Una buena parte del mundo conocimos a Theo Jansen gracias a este anuncio. Nos daba las claves de un hombre que, gracias a tubos de PVC, botellas vacías y plásticos, creaba unas extrañas criaturas capaces de moverse con la ayuda, eso sí, del viento. Al margen de su valor estético, su movimiento 'cangrejil' y sus miles de patas ya hacían intuir que detrás de ellas había un complejo sistema motor. Al Museo Reina Sofía han llegado algunos de sus strandbeest o animales de playa con motivo de la exposición 'Máquinas & almas'. Eso permite descubrir que las criaturas de Jansen tienen aún más complejidad de la que parece. Es artista holandés no se conforma con que se muevan, quiere que tengan vida propia y lleva investigando y mejorando sus prototipos durante más de diez años. Un pequeño tubo permite a estos animales descubrir que se están metiendo en el agua y, acto seguido, dan media vuelta. Otro mecanismo les permite cambiar de nuevo de orientación si lo que tocan es arena seca. Incluso Jansen ha creado crías que son ayudadas por los animales 'madre'. Quiere crear una manada y que sean autosuficientes. Por ahora sus logros son increíbles.
Más en su web oficial. Sobre 'Maquinas & Almas, vídeo en ADN.es.

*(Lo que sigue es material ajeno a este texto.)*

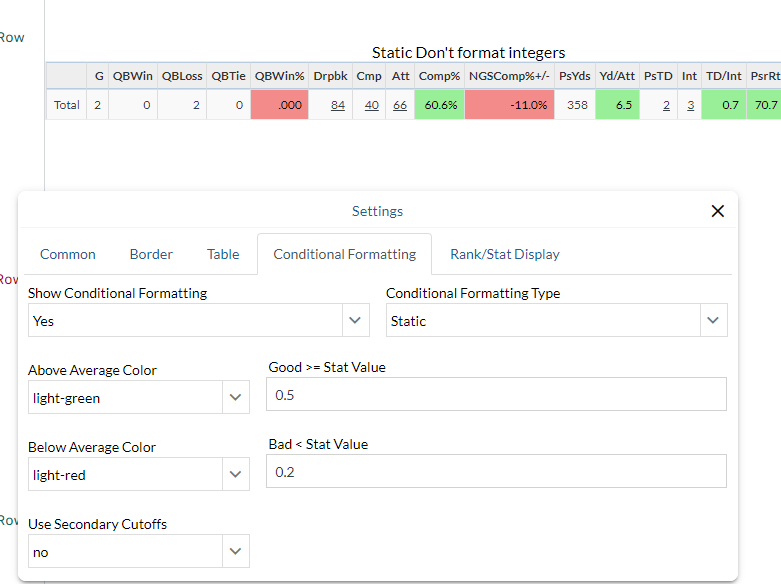781x584 pixels.
Task: Click the Att value 66 link
Action: pyautogui.click(x=400, y=105)
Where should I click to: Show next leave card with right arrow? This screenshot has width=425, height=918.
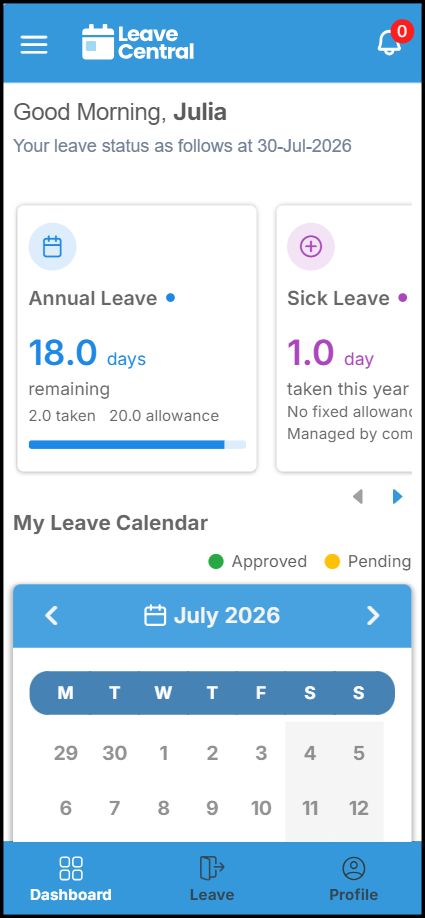[397, 497]
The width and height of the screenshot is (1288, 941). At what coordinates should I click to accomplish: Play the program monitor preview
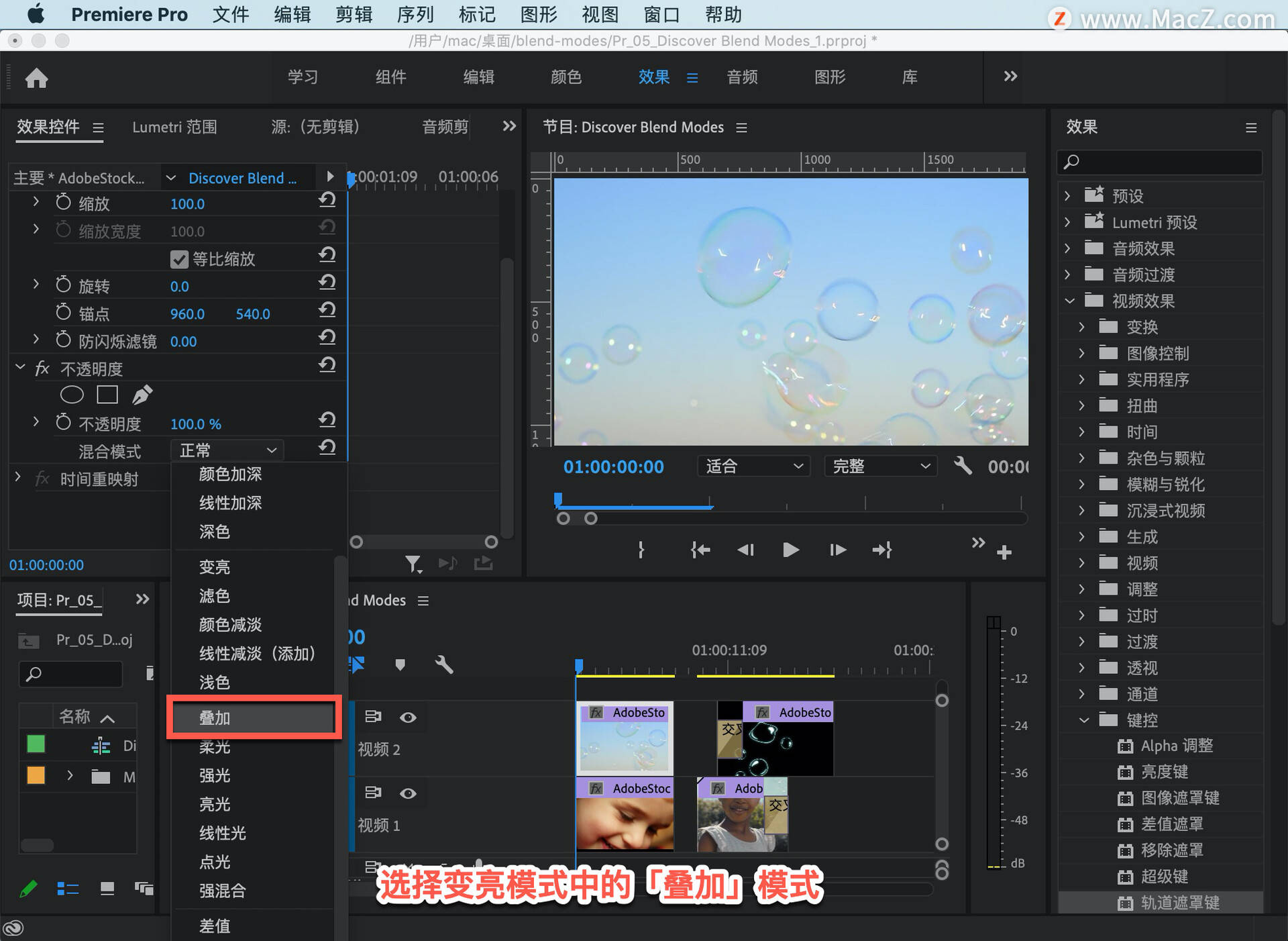coord(791,550)
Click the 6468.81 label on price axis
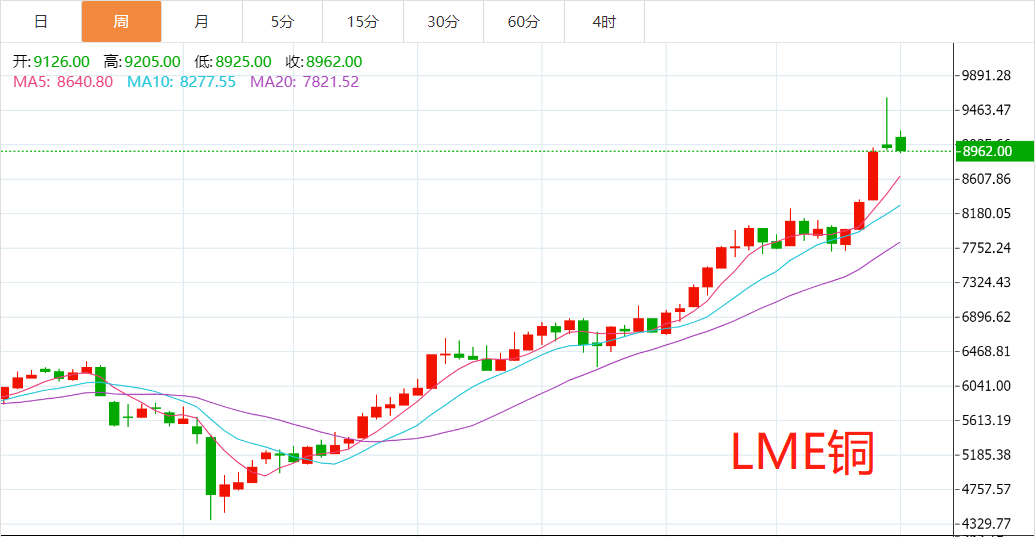This screenshot has height=537, width=1036. click(984, 351)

viernes, 25 de julio de 2008

El arquitecto que se reía de Hitler


Cuando uno piensa en la Alemania de Hitler se imagina a una población dividida entre los opositores y perseguidos y los secuaces del Führer, incapaces de cuestionar a su líder. Sin embargo, aunque hoy sorprenda, había quien por entonces no tenía miedo de reírse de sus ansias imperialistas, quizá sin ningún afán más allá del que puede tener un empleado al reírse de su jefe. Parece ser que esa fue la motivación de los dibujos satíricos realizados por Hans Stephan, uno de los arquitectos encargados de diseñar Germania, la megalópolis soñada por Hitler. Entre plano y plano, hacía caricaturas de este proyecto, de sus ansias de orden a cualquier precio y a costa de cargarse el viejo Berlín.
Éstos eran sus dibujos y éstos los planes de Hitler.

sábado, 5 de julio de 2008

A vueltas con 'El Coloso'

Pocas cosas hay en la historia del arte español que sean más intocables que Francisco de Goya. Pero el Prado no ha tenido problemas en dar a conocer lo que piensan sus expertos: nada más y nada menos que 'El Coloso' no es de Goya. Manuela Mena, la jefe de Conservación del siglo XVIII en la pinacoteca, se ha erigido como voz cantante. Dice que lleva 17 años sospechándolo y que ahora está más segura que nunca. Tanto es así que ha sugerido -y sugerido es una manera sutil de decirlo- que hay muchos más cuadros bajo sospecha. Parece que hasta las pinturas negras tienen su autoría pendiente de un hilo. Pero las cosas no terminan aquí. Varios expertos han puesto el grito en el cielo y aseguran que las pruebas de Mena son casi paparruchas. Para terminar de rematar las cosas, Juliet Wilson-Bareau -colaboradora de Mena y asesora de la última exposición de Goya en el Prado- dice que una de las piezas de la muestra puede no haber salido del picel del genio sordo. ¿Quién dio que el arte no era divertido?, ¿qién cree ahora que los mejores culebrones se emiten a la hora de comer?